Having campaigned long and hard for the liberation of Michio Ihara's Wind Tree sculpture, it was great to find the familiar stainless steel pipe lattice work once more gleaming in the sunlight.
Auckland City's centennial birthday present to itself in 1971, it was removed from its original home in Queen Elizabeth Square in 2002 to make way for the fake kauri tree forest of the Britomart railway station redevelopment.
Since then, it's rested in an Onehunga warehouse. Now, after several false starts, it's out in the open again, its graceful trusses polished like new, and better still, swinging in the breeze.
In its final years in its previous site, the moving limbs had been locked into a fixed position, and, if my memory is correct, the lower bar or two removed to stop drunken revellers swinging. They are now back. In its new site, a shallow reflecting pool again offers little protection from the hoons.
Anyone for an alligator in the pool? Or nasty jellyfish?
My one regret is its positioning not far from the 12m-high, 120m-long steel gantry "art work," erected to celebrate the area's industrial heritage. Approaching from the city, the Wind Tree risks being dwarfed by the rugged rusted steel scaffolding gantry behind. Still, it's in a much better place than it has been for the past 10 years.
This week an economist was claiming the Rugby World Cup was the catalyst for the Wynyard Quarter development. Part of an attempt to beef up the economic benefits of the rugby.
It's nonsense, of course. If any sporting event can be credited with nudging our politicians into focusing on the golden possibilities of this area, it is America's Cup yachting and our need to find a place to host the 2000 and 2003 regattas after Team New Zealand's initial victory.
The need for a home for the competing contenders sparked the redevelopment of the Viaduct Harbour - between the CBD and the Wynyard Quarter - and with it came a rapid realisation among Aucklanders that it was time to copy cities all around the world and transform more of our decaying industrial waterfront areas into prime people places.
In April 2004, the ARC, Auckland City Council and Ports of Auckland signed up to a joint "visioning exercise for the whole waterfront area" which led to a draft plan reaching out to 2040.

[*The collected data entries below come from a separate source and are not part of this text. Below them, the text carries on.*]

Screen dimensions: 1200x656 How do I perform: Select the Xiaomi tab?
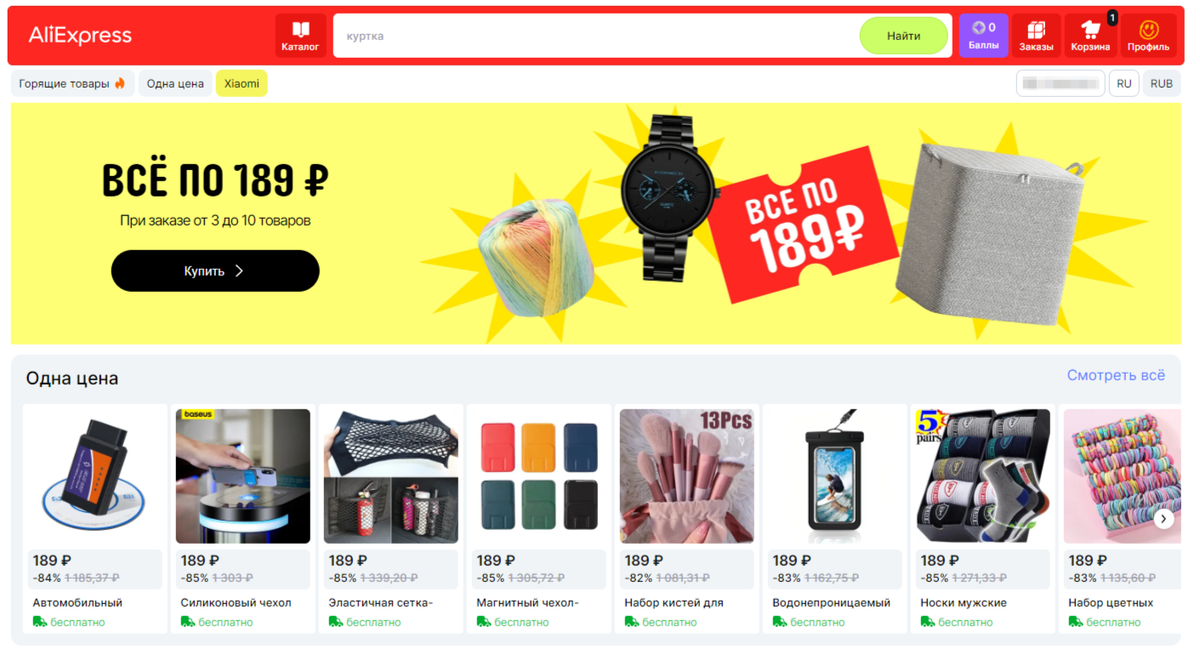click(x=241, y=84)
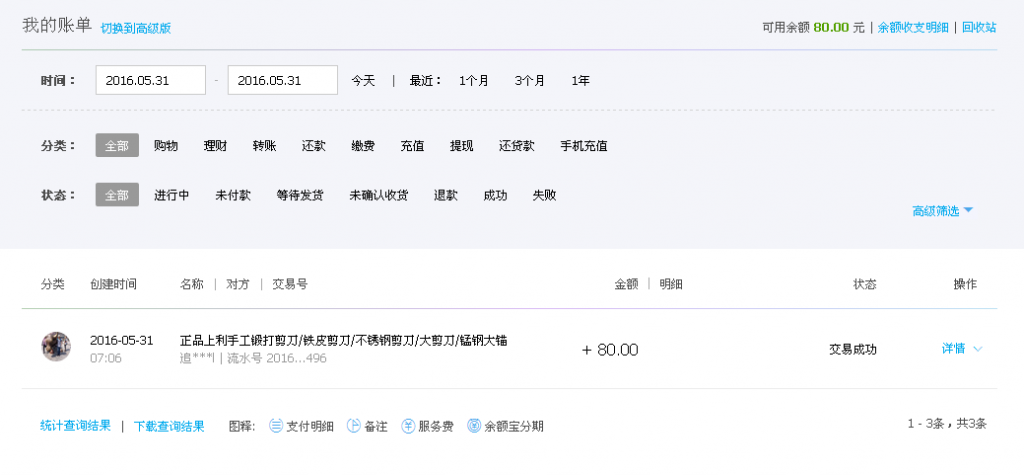
Task: Filter status by 交易 成功
Action: click(495, 195)
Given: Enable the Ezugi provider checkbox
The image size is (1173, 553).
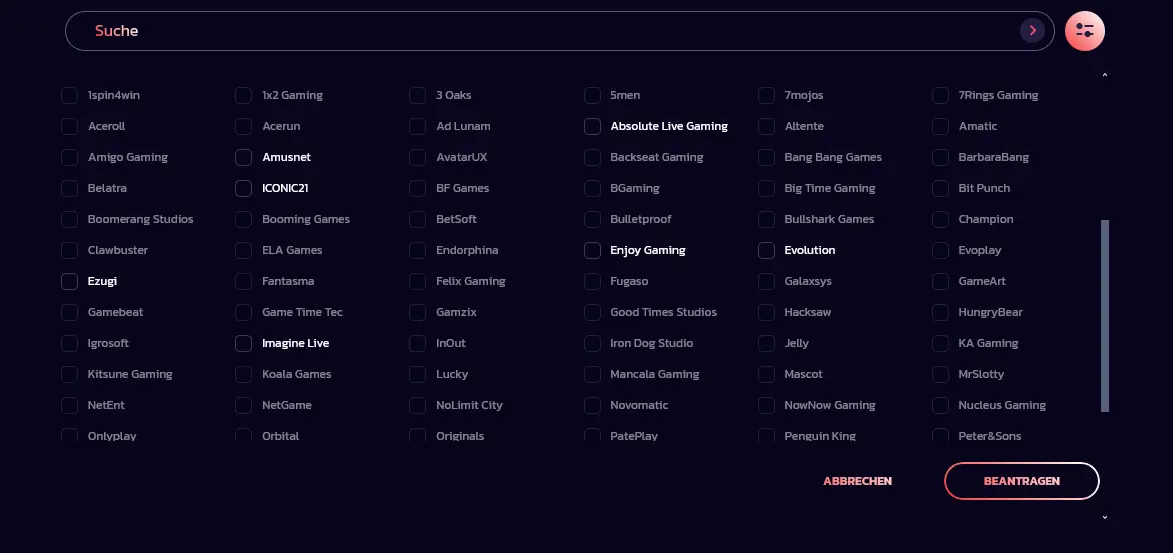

All of which is by way of reminding everyone during the deserved backslapping tomorrow that, far from being a Rugby World Cup project, brought in on time and budget, and therefore a time to relax, what we are now celebrating is only stage one of a 25-year project to transform 18.5ha of run-down commercial land into the harbourside of our dreams.
That so much has been achieved, most of it set in place before the creation of one city council, is a cause for much wonderment and the offering of congratulations to the politicians and John Dalzell and his team at Waterfront Auckland.
But there's still a long way to go.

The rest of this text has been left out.